[PATCH] D12277: [X86] Add intrinsic support for clac, stac, lgdt and sgdt

Kuperstein, Michael M via llvm-commits llvm-commits at lists.llvm.org
Mon Aug 24 23:45:44 PDT 2015


I don't think we can do better than a readwrite function call, really.

A readwrite function call ought to be a barrier to just about anything that reorders memory accesses, and if it's not enough - I don't think we have a stronger one available in the IR.
A volatile asm block should probably be equivalent, right?

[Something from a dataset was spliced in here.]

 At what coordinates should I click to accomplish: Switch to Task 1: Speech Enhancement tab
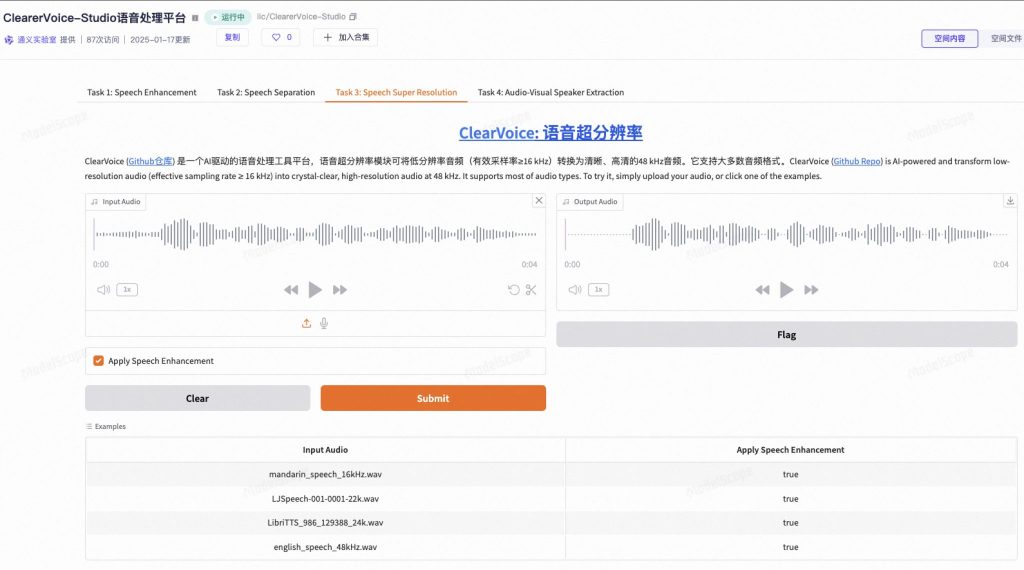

-----Original Message-----
From: PaX Team [mailto:pageexec at gmail.com] 
Sent: Monday, August 24, 2015 22:09
To: Kuperstein, Michael M; david.majnemer at gmail.com; reviews+D12277+public+bff3e9012943ccc4 at reviews.llvm.org; Reid Kleckner
Cc: llvm-commits at lists.llvm.org
Subject: Re: [PATCH] D12277: [X86] Add intrinsic support for clac, stac, lgdt and sgdt

On 24 Aug 2015 at 16:30, Reid Kleckner via llvm-commit wrote:

> They have no constraints, which means they are equivalent to a normal 
> external function call. Isn't that enough of a barrier? I think most 
> users (kernels, hypervisors) are fine with LLVM reordering identified 
> object memory accesses across such a barrier.

i think the compiler must not reorder any memory accesses across any of lgdt/clac/stac as both the logical/virtual mappings (lgdt) and the access rights (clac/stac) may change for such memory accesses and cause misbehaviour (e.g., security bugs).